=== Extract to read ===
------------------------------------
Scientific classification
- Kingdom: Animalia
- Phylum: Chordata
- Class: Aves
- Order: Musophagiformes
- Family: Musophagidae
- Genus: Menelikornis
- Species: M. leucotis
- Binomial name: Menelikornis leucotis (Rüppell, 1835)
- Synonyms: Tauraco leucotis (Rüppell, 1835)

= White-cheeked turaco =

- Genus: Menelikornis
- Species: leucotis
- Authority: (Rüppell, 1835)
- Conservation status: LC
- Synonyms: Tauraco leucotis (Rüppell, 1835)

Species of bird

Voice of a white-cheeked turaco

The white-cheeked turaco (Menelikornis leucotis) is a species of bird in the family Musophagidae. It is found in Eritrea, Ethiopia, and South Sudan. A mid-sized species, it measures about 43 cm in length, including a tail of 19 cm, and weighs about 200–315 g.
This species is the most commonly raised turaco in captive conditions.

==Distribution and habitat==
The white-cheeked turaco is native to Sudan, South Sudan, Ethiopia and Eritrea, where it is found in Podocarpus and juniper forests in the highland regions.

==Subspecies==
There are two subspecies, the nominate subspecies M. l. leucotis found in the Podocarpus forests of Eritrea, Ethiopia and southeastern South Sudan and M. l. donaldsoni found in south-central Ethiopia south of the Rift Valley and in the extreme west of Somalia. The latter is quite distinct in plumage colour—the eastern population is separated from the larger population by the escarpment.

The white-crested turaco has been shown to hybridise with the sympatric Ruspoli's turaco (Menelikornis ruspolii) that contributed more to concerns about Ruspoli's turaco that is considered endangered.
------------------------------------
=== What is required ===
Carry on the white-cheeked turaco text from its last sentence. The data that comes next is separate material, unrelated to the turaco text.
------------------------------------
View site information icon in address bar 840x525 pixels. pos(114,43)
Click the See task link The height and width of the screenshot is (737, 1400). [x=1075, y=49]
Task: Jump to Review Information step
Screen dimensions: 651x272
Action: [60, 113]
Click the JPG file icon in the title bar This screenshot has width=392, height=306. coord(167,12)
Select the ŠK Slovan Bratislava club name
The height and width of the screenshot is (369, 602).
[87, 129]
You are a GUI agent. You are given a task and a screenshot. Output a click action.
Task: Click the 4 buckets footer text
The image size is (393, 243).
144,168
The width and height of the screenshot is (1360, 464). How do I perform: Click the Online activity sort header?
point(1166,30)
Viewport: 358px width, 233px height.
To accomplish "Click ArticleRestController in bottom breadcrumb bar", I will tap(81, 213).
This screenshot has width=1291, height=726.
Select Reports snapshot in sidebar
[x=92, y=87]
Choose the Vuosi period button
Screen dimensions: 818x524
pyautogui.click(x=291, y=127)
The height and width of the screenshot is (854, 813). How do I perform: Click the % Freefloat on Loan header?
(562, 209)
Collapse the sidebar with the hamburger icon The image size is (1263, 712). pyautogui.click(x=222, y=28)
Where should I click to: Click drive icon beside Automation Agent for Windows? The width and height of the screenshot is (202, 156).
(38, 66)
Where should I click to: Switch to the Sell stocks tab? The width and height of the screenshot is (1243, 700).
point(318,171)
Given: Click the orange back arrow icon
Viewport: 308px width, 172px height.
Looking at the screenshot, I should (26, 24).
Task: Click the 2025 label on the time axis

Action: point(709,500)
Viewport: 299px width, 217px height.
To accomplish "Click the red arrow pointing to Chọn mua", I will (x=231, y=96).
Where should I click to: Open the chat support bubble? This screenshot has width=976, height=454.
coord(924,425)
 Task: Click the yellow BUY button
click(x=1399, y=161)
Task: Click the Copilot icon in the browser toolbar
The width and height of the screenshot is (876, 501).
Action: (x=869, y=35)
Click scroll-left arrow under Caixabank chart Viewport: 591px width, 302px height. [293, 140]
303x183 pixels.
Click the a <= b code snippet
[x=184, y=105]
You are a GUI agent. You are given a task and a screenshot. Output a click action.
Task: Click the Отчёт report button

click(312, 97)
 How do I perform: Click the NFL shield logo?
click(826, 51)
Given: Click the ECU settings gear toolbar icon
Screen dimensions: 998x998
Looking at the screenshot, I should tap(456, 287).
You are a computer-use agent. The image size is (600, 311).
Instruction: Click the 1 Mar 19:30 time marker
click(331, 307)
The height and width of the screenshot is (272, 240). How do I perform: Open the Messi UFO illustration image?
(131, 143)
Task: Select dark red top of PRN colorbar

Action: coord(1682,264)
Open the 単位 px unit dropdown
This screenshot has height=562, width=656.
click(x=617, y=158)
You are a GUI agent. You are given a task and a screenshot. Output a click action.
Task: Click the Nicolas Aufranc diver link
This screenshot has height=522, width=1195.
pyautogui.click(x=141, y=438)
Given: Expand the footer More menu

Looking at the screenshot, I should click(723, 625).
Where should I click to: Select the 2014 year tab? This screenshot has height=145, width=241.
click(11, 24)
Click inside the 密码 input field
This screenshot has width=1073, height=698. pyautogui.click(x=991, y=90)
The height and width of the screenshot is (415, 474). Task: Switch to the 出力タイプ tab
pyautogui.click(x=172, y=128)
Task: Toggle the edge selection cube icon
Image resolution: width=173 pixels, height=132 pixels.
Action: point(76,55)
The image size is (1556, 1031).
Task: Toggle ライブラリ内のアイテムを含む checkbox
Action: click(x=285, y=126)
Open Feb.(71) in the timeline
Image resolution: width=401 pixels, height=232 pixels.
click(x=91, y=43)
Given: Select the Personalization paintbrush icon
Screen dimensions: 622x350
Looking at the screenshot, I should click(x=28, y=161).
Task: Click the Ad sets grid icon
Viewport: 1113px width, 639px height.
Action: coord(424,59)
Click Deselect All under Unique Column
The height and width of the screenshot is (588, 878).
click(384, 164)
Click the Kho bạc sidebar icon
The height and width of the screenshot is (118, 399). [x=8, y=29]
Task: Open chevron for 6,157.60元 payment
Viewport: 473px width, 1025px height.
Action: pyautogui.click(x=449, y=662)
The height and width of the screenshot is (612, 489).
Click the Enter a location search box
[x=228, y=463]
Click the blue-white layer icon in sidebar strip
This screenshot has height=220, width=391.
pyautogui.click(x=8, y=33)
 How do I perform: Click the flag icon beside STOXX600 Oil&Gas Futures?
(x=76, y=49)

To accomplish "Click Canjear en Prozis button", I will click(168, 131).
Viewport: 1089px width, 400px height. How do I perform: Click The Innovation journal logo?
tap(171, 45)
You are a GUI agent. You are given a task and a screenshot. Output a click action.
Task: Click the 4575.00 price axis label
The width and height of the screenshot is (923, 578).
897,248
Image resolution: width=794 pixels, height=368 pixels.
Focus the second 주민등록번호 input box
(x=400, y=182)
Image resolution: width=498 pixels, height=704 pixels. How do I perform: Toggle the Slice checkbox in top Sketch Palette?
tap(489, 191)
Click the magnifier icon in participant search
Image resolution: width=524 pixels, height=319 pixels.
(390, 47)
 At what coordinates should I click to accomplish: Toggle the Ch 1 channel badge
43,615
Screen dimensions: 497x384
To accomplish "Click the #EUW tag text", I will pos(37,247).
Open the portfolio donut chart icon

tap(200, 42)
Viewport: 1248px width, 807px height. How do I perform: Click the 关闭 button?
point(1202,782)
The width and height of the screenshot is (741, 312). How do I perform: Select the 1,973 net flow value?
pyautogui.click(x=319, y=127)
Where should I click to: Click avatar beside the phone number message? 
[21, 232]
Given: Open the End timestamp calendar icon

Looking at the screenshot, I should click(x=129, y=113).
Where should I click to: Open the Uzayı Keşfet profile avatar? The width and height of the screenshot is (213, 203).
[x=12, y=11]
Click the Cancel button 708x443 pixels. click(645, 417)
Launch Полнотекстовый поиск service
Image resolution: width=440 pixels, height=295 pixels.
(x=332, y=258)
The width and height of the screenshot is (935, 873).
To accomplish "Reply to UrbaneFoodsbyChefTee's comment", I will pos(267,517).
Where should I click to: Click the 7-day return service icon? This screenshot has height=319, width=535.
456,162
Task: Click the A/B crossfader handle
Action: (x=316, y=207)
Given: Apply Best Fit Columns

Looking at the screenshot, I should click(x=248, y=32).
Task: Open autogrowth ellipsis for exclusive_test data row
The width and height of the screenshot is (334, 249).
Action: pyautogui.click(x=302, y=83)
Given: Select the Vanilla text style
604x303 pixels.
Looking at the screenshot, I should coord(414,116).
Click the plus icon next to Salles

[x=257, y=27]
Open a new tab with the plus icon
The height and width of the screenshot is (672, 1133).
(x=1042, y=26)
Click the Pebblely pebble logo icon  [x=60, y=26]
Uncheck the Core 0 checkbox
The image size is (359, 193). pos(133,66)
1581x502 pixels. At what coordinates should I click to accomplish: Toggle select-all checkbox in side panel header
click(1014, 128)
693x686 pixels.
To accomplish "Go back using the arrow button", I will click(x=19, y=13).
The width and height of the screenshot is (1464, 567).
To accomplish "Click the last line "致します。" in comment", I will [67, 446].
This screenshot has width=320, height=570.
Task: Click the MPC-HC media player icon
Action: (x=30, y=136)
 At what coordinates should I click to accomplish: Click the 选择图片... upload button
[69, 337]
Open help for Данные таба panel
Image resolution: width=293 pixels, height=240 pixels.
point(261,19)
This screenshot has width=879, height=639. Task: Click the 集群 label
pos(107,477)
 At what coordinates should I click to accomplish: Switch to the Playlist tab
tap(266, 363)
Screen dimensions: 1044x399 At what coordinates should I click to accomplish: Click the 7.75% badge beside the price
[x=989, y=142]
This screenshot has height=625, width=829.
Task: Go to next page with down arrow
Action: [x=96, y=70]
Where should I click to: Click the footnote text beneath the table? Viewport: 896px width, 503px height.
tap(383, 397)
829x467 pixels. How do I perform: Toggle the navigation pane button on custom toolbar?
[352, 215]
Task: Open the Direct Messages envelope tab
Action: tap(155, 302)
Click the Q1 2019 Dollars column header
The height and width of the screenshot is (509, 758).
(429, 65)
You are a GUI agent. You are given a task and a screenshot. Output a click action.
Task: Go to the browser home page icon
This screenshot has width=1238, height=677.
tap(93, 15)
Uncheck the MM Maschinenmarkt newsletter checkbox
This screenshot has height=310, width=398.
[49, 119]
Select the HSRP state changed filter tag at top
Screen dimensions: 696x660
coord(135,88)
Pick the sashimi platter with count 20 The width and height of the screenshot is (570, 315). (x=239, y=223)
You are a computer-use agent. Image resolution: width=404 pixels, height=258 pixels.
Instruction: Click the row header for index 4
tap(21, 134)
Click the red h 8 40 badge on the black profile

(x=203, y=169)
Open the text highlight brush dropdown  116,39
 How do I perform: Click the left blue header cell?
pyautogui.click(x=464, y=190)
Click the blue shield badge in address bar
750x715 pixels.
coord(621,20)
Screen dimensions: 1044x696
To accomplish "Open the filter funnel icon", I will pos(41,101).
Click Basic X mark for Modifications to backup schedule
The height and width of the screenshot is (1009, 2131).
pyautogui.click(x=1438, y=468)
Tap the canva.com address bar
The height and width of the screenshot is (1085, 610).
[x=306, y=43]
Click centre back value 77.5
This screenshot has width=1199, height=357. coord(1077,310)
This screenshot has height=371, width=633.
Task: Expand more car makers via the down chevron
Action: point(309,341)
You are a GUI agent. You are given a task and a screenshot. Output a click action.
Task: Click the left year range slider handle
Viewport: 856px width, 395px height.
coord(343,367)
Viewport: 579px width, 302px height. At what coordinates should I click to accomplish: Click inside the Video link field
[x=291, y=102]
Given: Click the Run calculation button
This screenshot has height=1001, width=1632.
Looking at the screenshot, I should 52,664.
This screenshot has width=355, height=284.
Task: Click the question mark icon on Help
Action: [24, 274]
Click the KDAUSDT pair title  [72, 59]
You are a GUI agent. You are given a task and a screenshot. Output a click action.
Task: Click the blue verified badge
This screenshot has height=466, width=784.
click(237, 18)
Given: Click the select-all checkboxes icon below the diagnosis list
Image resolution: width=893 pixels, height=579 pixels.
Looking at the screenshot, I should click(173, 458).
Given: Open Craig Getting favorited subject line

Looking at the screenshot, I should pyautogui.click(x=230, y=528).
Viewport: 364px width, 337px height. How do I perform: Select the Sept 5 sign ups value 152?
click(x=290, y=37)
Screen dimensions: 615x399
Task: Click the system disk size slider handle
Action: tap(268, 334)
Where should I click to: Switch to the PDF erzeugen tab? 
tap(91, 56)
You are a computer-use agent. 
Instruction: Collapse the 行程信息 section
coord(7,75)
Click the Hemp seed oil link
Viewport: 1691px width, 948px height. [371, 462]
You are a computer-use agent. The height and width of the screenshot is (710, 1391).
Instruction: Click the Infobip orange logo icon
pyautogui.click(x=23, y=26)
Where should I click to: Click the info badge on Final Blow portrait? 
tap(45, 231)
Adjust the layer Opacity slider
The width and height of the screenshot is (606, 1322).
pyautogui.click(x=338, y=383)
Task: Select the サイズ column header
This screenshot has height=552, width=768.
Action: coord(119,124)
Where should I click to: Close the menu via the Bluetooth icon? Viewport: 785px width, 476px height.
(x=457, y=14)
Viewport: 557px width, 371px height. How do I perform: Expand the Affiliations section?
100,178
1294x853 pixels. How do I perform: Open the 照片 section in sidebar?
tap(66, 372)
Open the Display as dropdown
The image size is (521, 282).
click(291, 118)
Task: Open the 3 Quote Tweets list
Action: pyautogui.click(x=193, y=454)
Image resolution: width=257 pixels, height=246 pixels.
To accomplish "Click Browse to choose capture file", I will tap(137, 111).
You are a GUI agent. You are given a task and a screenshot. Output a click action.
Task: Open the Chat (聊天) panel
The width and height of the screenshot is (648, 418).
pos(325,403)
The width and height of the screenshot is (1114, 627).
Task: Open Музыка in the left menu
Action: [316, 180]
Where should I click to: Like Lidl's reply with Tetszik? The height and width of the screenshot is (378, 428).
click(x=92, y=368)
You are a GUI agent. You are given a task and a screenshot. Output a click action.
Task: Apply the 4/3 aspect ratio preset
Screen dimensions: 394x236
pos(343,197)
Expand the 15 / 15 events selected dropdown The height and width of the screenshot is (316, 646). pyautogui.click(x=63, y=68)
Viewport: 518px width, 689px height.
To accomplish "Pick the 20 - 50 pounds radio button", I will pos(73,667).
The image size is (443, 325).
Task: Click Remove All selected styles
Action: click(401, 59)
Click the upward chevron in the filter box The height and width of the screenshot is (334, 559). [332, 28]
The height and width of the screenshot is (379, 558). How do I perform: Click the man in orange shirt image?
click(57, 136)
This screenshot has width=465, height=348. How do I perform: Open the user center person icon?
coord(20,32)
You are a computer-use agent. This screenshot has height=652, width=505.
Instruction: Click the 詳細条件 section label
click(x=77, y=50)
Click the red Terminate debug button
------------------------------------
=== Answer below ===
==In captivity==
In captivity a 'cinnamon' colour sport (a recessive colour mutation) first occurred spontaneously in birds bred by David Jones in Gloucestershire, England, and is now present in captive birds in other countries.

A single white-cheeked turaco has been living wild in east London (Leytonstone and South Woodford). The sighting was recorded and confirmed in October 2009. It has survived the climate and potential predators for at least seven years and appears to be living in harmony with native species. It's believed to be an escaped or released pet. Sightings in gardens have continued to delight Londoners and is locally known as 'Bob'. In 2014 another bird (or the same one who fancied a change of scenery perhaps?) was sighted in Langton Green, Kent and has caused much interest to the residents, being featured in the village magazine.

Sightings in East London have continued into 2017 with the turaco seen in January enjoying scraps under bird feeders in residential gardens near Wanstead Park and in July flying around the treetops in Bushwood. It was seen again in the trees opposite St Gabriel's Church, Aldersbrook, and photographed on 30 March 2021. Bob was reported to have died in December 2023. In addition, there have been various sightings of the same (or similar) bird in Wimbledon since April 2016. A turaco was sighted in Havant, Hampshire, in August 2019 and again in May 2020 and again in 2023. It has a ring on the left leg but the bird seen in Havant in 2023 does not have any rings. There have been confirmed sightings in Cardiff, Wales, dating from 2015 and was still alive as of April 2025. This white cheeked turaco is ringed and has been nicknamed Mr Hopkins by some locals of the city's Penylan district. As of August 2023 a pair have been reported and photographed on the Eastern outskirts of Weymouth going back to at least the beginning of 2022.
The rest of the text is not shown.